This is very cool. I still think MS RDP is the best remote desktop client and protocol. The performance is just insanely good, and the client is easily available on 95% of computers. The multi-monitor support is also awesome. The only downside is that it's Microsoft...
If you think RDP performance is good, you should try Sunshine+Moonlight. I regularly stream at 4k 120hz from my gaming PC to my laptop and it's basically indistinguishable from running locally. I've even run it over Tailscale from a thousand miles away (though at 1080p60) and it was still markedly better than RDP.
Caveats - You really want a Windows host for fully accelerated on-GPU hardware video encoding, the server setup is _slightly_ more involved than RDP which is usually preinstalled, and Sunshine+Linux+NVidia requires an annoying driver patch. But overall it's _amazing_.
I'd still pick RDP for remote managing any day, its server and client are so much better integrated (clipboard, peripherals, etc.) for this task than Sunshine/Moonlight. It also avoids the whole issue of setting up a virtual display output[1] as is required by Sunshine. I use both for different tasks.
On a related note, as of recent versions, Sunshine and Moonlight stable releases support 4:4:4 chroma subsampling and bitrates up to 500Mbit/s with HEVC, which results in almost indistinguishable image quality compared to native output[2]. Bitrates that high are unusual in normal content, but at least Apple's Media Engine (on M-series Macs) appears to be capable of decoding it.
[1] Here is a pretty good solution that piggybacks off of Parsec's driver, which is fully signed, though its EDID lacks HDR support. The project also includes a C header file for custom implementations: https://github.com/nomi-san/parsec-vdd
[2] Note: I found that I had to enable 10-bit color streaming (which is available when using Parsec's driver) to get rid of some gradient banding that isn't present in native 8-bit. I suspect it's some encoder and/or color space issue.

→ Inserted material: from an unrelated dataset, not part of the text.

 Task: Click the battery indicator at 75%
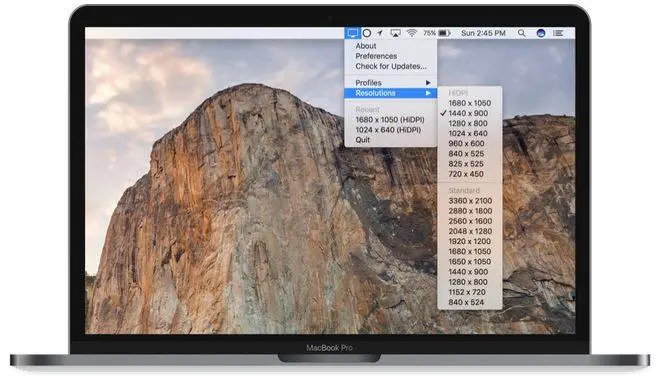437,33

I wonder how Apple's ProRes would work for remote desktop over wired networks, especially now that consumer equipment is starting to move beyond 1GbE. They have hardware encode and decode on everything newer than the original M1, and ProRes only does intra-frame compression so a fairly low-latency implementation should be possible.
TBH, After trying both I'd still pick RDP (I used xRDP server on linux) for anything text/GUI related. RDP(not VNC or VNC larpin as RDP) doesn't make image compression artifacts when the connection gets bad it's just add some lag keeping the text crisp.
Sunshine/Moonlight on the other hand reduce image quality keeping the latency low, which is really good when streaming games for example.
> I regularly stream at 4k 120hz from my gaming PC to my laptop and it's basically indistinguishable from running locally
Sunshine+Moonshine is great but lets not exaggerate. On controller it feels fine, on mouse it is still a noticeable difference from local play. I'd compare it to turning on classic v-sync (so not fast sync).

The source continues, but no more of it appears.